Global brands & travel is mainly a structural growth theme, driven in part by the growing middle class in emerging markets and the rapid growth in Chinese tourism. This theme supports the large overweight in travel and leisure: International Airlines Group, the owner of British Airways, is in the top 10, while Thomas Cook (bought as a recovery stock) is just outside. Merlin Entertainment, which operates Legoland and Madame Tussauds, is rapidly expanding into overseas locations, with theme parks due to open in Dubai, Japan and Korea over the next two years. Davies bought the stock when its valuation fell back following an accident at its Alton Towers theme park in 2015, in which several people were badly injured.

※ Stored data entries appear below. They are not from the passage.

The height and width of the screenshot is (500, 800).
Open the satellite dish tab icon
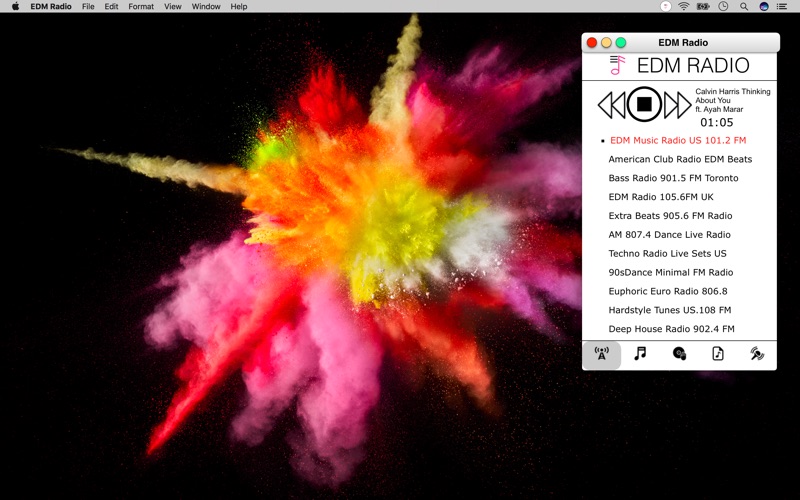(x=757, y=353)
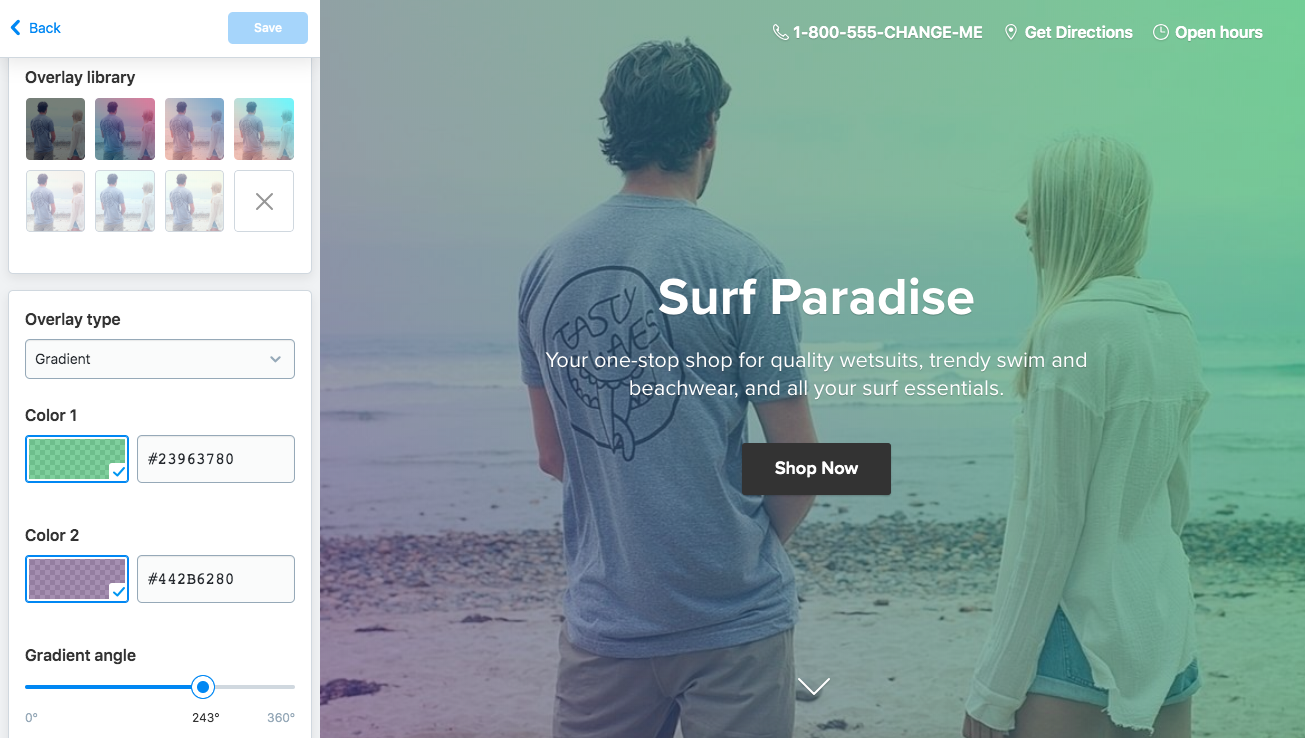1305x738 pixels.
Task: Click the clock icon next to Open hours
Action: pos(1161,32)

Travel is also a theme underlying some of the overweight exposure to general retailers, with WHSmith a top 10 holding partly on the strength of its commanding position in UK airports.
The final main growth theme, ‘the connected world’, includes several stocks that also appear under other themes. More than simply a tech/telecom idea, the overarching theme is split into four sub-themes: devices, connection, content and data and e-commerce. Apple is central to the devices theme, with Dixons Carphone included as a leading handset retailer. TalkTalk is the largest exposure in the ‘connection’ theme, which includes mobile/satellite data and broadband providers fulfilling the appetite for connectivity. The content and data area features established media channels such as ITV and Sky alongside digital-first platforms such as Zoopla and credit scoring agency Experian, as well as Apple itself, which has recognised that in a market of increasing device penetration, in the future content is likely to be king. Also, there is a position in Manchester United, whose global fanbase (it has 69 million ‘likes’ on Facebook) would fill its Old Trafford stadium a thousand times over. The e-commerce area covers many stocks included under other themes, such as Lloyds, Dixons, Adidas and Thomas Cook.

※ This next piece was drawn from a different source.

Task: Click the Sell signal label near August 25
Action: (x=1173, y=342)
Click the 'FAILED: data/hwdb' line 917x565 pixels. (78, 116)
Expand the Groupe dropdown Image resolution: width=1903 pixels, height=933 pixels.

Stocks may be included even if they do not fit within a theme; an example is Legal & General, which makes up the whole of the weighting in life insurance. Davies likes the company for its yield and dividend growth, a rare combination at the top end of the FTSE 100, where dividend cover is under pressure across a number of sectors.
A further manifestation of the high-conviction approach is the manager’s willingness to have little or nothing in certain sectors: currently the zero weightings in oil & gas and utilities, and very small exposures in healthcare and materials, add up to a c 25% underweight versus the FTSE All-Share. The avoidance of commodity stocks (with the exception of Sirius Minerals – see The manager’s view) is a theme in itself. Based partly on extensive conversations with US shale oil producers, Davies expects oil prices to be ‘lower for longer’, noting that the majority of these companies can survive with oil at $40 and would be able to ramp up production at $50. In contrast, he says that oil majors such as BP and Shell are priced for $60 oil, which has negative implications for their cash flows and dividends in the near term.